_What you will do_
Once you know how many lines below hold "computer", reply with that number and add nothing.

_Given entries_

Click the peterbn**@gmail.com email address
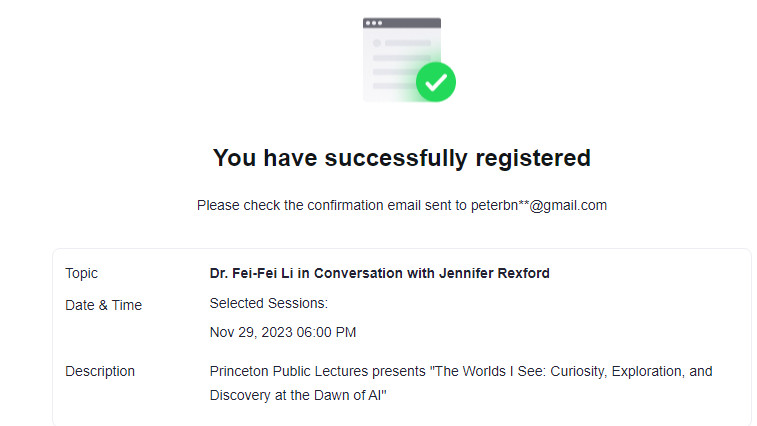 pos(539,205)
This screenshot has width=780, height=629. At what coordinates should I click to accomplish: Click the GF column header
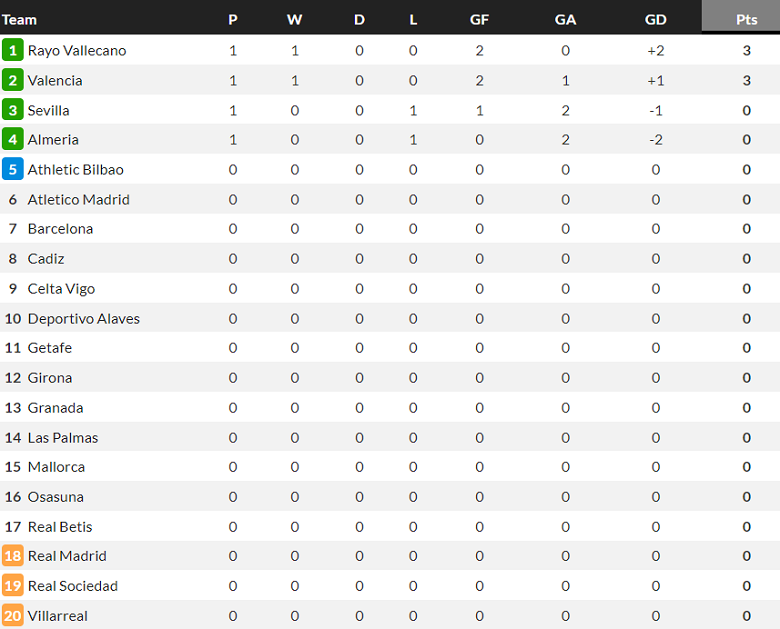coord(479,19)
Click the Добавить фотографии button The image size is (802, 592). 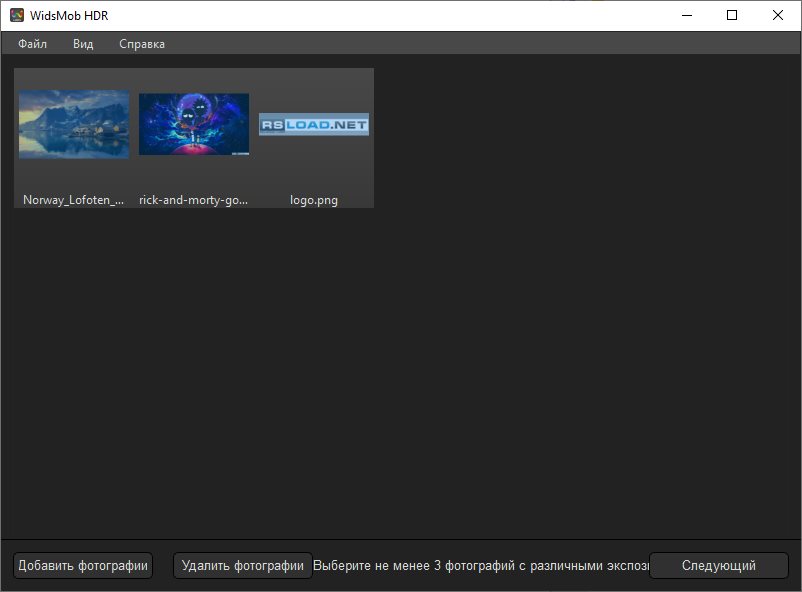pos(81,565)
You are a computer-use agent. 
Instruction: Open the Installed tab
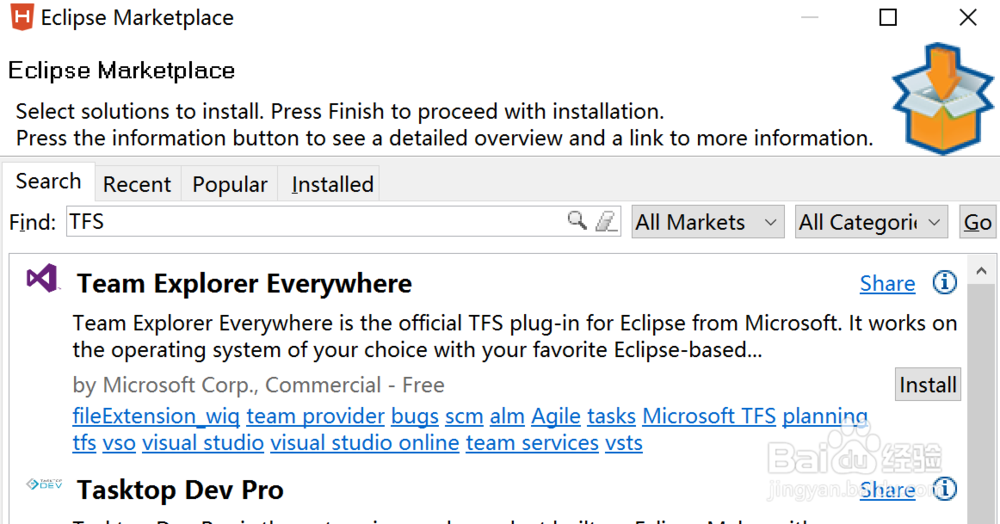pyautogui.click(x=332, y=184)
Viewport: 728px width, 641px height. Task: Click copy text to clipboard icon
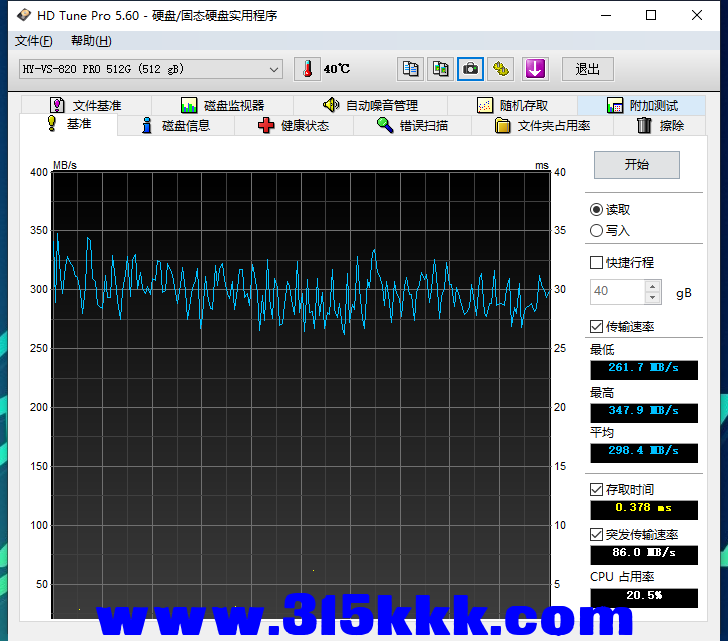point(410,69)
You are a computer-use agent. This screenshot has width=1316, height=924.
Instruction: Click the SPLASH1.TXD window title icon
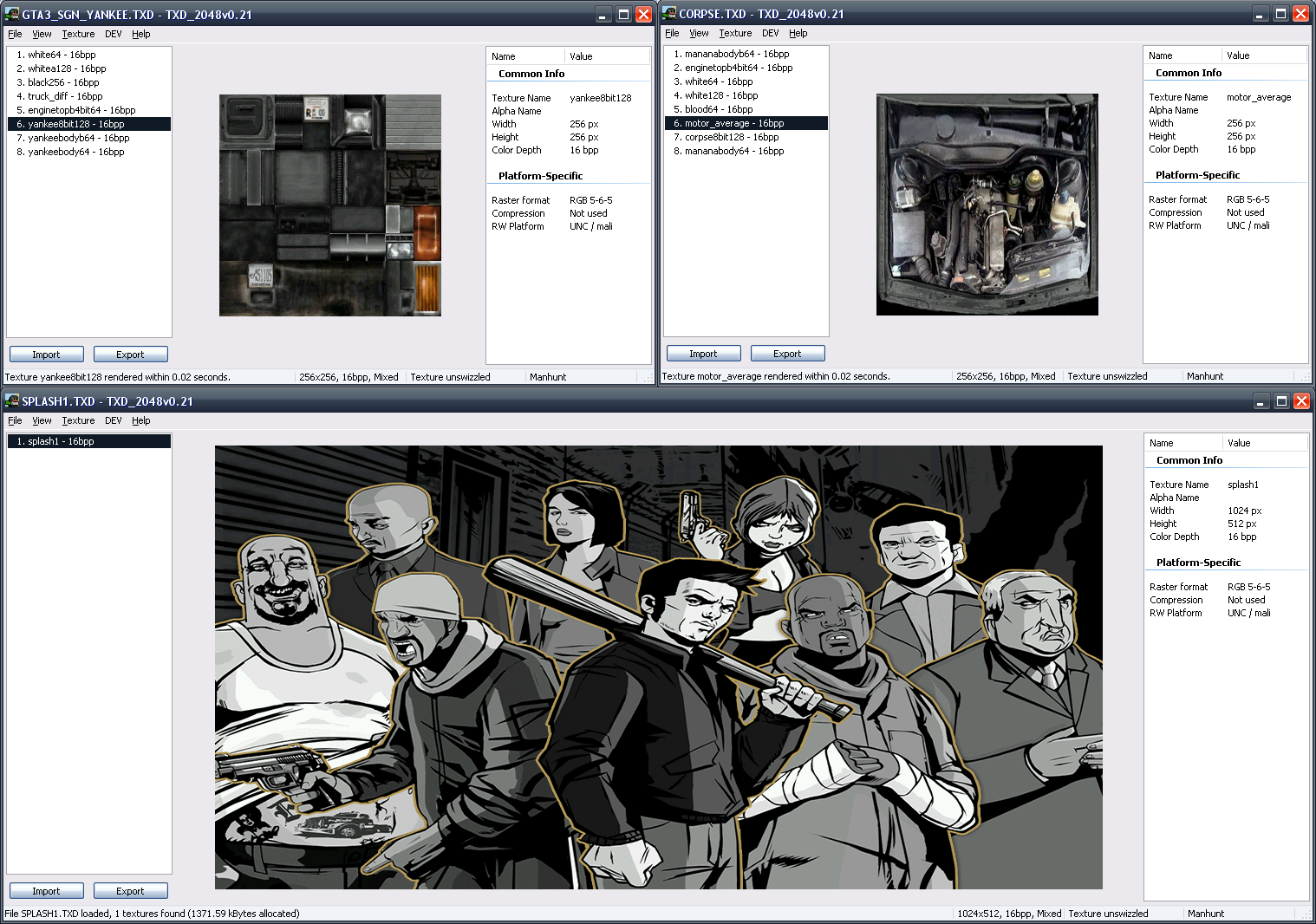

_Result of the task_
2